● Brief:
Write out the entries again. Match each one exactly.

Dataset records
::::::::::

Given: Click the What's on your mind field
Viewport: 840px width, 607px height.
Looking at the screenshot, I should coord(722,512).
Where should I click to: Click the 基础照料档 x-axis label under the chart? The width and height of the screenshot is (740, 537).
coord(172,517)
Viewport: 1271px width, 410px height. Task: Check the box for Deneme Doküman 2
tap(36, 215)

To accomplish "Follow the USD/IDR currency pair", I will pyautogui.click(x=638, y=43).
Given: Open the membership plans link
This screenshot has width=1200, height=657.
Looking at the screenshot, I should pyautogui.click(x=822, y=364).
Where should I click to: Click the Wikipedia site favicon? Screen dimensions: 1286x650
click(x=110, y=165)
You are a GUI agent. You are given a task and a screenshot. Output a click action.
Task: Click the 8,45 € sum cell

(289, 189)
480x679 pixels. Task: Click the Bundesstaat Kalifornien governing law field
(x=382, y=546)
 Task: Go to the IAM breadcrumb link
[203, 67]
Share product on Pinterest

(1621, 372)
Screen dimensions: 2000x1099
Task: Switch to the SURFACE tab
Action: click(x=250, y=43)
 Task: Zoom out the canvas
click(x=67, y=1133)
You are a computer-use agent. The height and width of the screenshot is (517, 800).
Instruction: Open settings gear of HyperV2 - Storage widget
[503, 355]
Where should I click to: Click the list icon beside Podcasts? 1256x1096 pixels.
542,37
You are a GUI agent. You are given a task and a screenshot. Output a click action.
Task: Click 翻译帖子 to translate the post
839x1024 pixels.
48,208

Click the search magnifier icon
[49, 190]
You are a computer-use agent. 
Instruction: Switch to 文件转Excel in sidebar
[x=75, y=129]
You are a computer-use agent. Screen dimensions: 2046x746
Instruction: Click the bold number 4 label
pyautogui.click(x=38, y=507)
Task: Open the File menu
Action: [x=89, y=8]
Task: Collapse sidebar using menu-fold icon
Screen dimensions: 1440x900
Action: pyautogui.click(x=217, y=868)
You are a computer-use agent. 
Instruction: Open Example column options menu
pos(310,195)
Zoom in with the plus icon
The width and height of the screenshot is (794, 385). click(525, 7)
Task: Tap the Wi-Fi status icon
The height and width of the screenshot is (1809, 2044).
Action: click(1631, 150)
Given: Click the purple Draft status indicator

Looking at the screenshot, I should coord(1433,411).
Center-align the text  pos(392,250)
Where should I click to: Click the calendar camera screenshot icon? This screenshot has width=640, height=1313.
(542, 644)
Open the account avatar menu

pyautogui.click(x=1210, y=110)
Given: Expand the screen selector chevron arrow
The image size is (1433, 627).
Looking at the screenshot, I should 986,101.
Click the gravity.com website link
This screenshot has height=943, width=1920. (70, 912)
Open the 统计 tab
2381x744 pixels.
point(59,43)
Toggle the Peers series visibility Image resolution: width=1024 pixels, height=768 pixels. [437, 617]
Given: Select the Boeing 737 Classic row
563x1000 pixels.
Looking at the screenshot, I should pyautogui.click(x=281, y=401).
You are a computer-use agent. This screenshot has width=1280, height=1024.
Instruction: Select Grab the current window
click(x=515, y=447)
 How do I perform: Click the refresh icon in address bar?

::::::::::

● Reply:
Given: Click the What's on your mind field
Viewport: 840px width, 607px height.
Looking at the screenshot, I should coord(722,512).
Where should I click to: Click the 基础照料档 x-axis label under the chart? The width and height of the screenshot is (740, 537).
coord(172,517)
Viewport: 1271px width, 410px height. Task: Check the box for Deneme Doküman 2
tap(36, 215)

To accomplish "Follow the USD/IDR currency pair", I will pyautogui.click(x=638, y=43).
Given: Open the membership plans link
This screenshot has width=1200, height=657.
Looking at the screenshot, I should pyautogui.click(x=822, y=364).
Where should I click to: Click the Wikipedia site favicon? Screen dimensions: 1286x650
click(x=110, y=165)
You are a GUI agent. You are given a task and a screenshot. Output a click action.
Task: Click the 8,45 € sum cell

(289, 189)
480x679 pixels. Task: Click the Bundesstaat Kalifornien governing law field
(x=382, y=546)
 Task: Go to the IAM breadcrumb link
[203, 67]
Share product on Pinterest

(1621, 372)
Screen dimensions: 2000x1099
Task: Switch to the SURFACE tab
Action: click(x=250, y=43)
 Task: Zoom out the canvas
click(x=67, y=1133)
You are a computer-use agent. The height and width of the screenshot is (517, 800).
Instruction: Open settings gear of HyperV2 - Storage widget
[503, 355]
Where should I click to: Click the list icon beside Podcasts? 1256x1096 pixels.
542,37
You are a GUI agent. You are given a task and a screenshot. Output a click action.
Task: Click 翻译帖子 to translate the post
839x1024 pixels.
48,208

Click the search magnifier icon
[49, 190]
You are a computer-use agent. 
Instruction: Switch to 文件转Excel in sidebar
[x=75, y=129]
You are a computer-use agent. Screen dimensions: 2046x746
Instruction: Click the bold number 4 label
pyautogui.click(x=38, y=507)
Task: Open the File menu
Action: [x=89, y=8]
Task: Collapse sidebar using menu-fold icon
Screen dimensions: 1440x900
Action: pyautogui.click(x=217, y=868)
You are a computer-use agent. 
Instruction: Open Example column options menu
pos(310,195)
Zoom in with the plus icon
The width and height of the screenshot is (794, 385). click(525, 7)
Task: Tap the Wi-Fi status icon
The height and width of the screenshot is (1809, 2044).
Action: click(1631, 150)
Given: Click the purple Draft status indicator

Looking at the screenshot, I should coord(1433,411).
Center-align the text  pos(392,250)
Where should I click to: Click the calendar camera screenshot icon? This screenshot has width=640, height=1313.
(542, 644)
Open the account avatar menu

pyautogui.click(x=1210, y=110)
Given: Expand the screen selector chevron arrow
The image size is (1433, 627).
Looking at the screenshot, I should 986,101.
Click the gravity.com website link
This screenshot has height=943, width=1920. (70, 912)
Open the 统计 tab
2381x744 pixels.
point(59,43)
Toggle the Peers series visibility Image resolution: width=1024 pixels, height=768 pixels. [437, 617]
Given: Select the Boeing 737 Classic row
563x1000 pixels.
Looking at the screenshot, I should pyautogui.click(x=281, y=401).
You are a computer-use agent. This screenshot has width=1280, height=1024.
Instruction: Select Grab the current window
click(x=515, y=447)
 How do I perform: Click the refresh icon in address bar?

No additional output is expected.